Monday, June 25, 2012

Raising a bilingual child.

Raising a bilingual child is not so easy. However, things become easier when the parents speak in two different languages. For example, a child may have parents belonging to two language groups or nationalities. The father may speak Chinese very fluently while the mother may be very vocal in French. The child that grows in such a home gets all the best opportunities to speak in both languages. However, the dominant language that the child learns to speak will be the mother's tongue. This is because of the proximity of the child with his or her mother. In fact, the mother will nurture her child for more than 8 years almost on her lap. This proximity may compel the child to learn his or her mother's language more than the father's.

Whatever the case, teaching your children two languages is still very difficult. You may never teach it intentionally and you do not teach with a definite purpose. Learning language comes automatically to children. However, teaching two languages takes some time and effort. In addition, children will learn language effortlessly when parents give them enough time and exposure to the language. There are two types of bilingualism at home:

The first one is the simultaneous learning of two different languages at home that is affected by four important issues:

  1. At time, patents may speak in just one language, which is usually the language that is spoken at the home. These parents may not be able to speak in the language that the school or the community speaks.
  2. Are the parents using the language that they speak with their children? Usually, parents may make decision as to which language they would be using at their home.
  3. In some homes, grandparents may speak entirely a different language that might make things difficult for the parents.
  4. The language spoken in the community is yet another factor that influences the language that your child will learn in the future.

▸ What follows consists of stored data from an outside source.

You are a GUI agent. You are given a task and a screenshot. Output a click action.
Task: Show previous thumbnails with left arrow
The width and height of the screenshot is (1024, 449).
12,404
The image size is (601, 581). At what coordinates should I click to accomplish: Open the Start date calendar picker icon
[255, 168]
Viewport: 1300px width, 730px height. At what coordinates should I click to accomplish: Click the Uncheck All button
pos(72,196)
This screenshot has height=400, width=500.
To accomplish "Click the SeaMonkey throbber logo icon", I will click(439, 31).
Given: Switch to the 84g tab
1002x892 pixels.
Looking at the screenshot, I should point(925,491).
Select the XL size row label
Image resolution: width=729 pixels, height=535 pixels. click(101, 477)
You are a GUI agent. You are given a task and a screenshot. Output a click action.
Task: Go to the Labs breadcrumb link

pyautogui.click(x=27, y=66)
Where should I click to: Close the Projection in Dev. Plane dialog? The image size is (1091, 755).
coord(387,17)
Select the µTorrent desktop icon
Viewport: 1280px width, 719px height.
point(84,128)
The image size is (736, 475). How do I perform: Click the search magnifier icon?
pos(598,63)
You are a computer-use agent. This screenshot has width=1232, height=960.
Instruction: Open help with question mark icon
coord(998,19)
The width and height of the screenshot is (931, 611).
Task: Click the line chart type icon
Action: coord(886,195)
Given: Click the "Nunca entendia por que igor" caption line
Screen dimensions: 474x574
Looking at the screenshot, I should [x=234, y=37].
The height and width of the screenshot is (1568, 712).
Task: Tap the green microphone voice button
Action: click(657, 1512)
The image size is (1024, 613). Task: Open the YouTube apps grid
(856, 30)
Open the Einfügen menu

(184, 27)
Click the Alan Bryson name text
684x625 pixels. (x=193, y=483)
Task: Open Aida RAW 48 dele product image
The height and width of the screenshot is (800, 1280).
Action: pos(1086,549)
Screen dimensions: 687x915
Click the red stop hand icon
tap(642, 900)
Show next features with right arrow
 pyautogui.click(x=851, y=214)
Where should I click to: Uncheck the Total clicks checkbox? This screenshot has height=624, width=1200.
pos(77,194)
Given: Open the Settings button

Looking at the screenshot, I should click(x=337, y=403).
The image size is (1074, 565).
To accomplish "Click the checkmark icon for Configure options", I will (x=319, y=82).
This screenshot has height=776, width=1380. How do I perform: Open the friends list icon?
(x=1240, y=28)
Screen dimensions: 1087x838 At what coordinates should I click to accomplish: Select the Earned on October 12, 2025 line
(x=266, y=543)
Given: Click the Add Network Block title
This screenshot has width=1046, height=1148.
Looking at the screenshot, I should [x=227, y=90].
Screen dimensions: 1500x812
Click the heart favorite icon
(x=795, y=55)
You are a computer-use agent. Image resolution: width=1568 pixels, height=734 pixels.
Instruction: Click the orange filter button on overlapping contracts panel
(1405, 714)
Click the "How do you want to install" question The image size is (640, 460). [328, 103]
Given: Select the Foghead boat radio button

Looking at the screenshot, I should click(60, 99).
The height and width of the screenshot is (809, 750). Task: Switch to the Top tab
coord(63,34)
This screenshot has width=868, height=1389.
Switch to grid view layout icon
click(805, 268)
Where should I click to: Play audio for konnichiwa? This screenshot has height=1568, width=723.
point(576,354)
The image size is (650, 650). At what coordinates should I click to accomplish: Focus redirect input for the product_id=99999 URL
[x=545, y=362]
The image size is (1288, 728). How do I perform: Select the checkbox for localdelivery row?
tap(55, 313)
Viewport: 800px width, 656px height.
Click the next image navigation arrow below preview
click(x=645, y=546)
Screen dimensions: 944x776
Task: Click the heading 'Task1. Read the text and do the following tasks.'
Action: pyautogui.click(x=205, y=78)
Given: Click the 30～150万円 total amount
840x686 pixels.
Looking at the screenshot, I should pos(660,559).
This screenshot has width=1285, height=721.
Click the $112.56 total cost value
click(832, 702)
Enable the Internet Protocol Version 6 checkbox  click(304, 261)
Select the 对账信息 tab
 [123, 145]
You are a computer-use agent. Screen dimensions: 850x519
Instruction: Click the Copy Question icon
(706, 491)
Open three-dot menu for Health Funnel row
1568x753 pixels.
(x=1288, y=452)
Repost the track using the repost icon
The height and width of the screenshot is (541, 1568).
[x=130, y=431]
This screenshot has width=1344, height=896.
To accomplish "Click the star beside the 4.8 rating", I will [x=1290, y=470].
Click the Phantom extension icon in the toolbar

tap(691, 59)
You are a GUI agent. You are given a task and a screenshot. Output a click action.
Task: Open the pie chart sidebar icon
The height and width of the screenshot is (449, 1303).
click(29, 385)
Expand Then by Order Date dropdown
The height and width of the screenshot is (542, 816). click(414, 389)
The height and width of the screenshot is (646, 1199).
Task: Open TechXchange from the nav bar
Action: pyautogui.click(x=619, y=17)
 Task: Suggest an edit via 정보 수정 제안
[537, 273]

For example, in Canada, the major language spoken in some areas of the country is French and children usually learn it faster than other languages spoken at home. In fact, children living in such areas may even learn to speak three languages! One is definitely French, the second is English, while the third could be a different language spoken by one or two of the parents.

The second class of bilingualism is the successive bilingualism. This occurs when the child learns one language first and become proficient in it before learning the second language either at the school or in the community. This phase occurs when the child is about four years old and in many cases, the new language is acquired within the school, where the child attends the language class.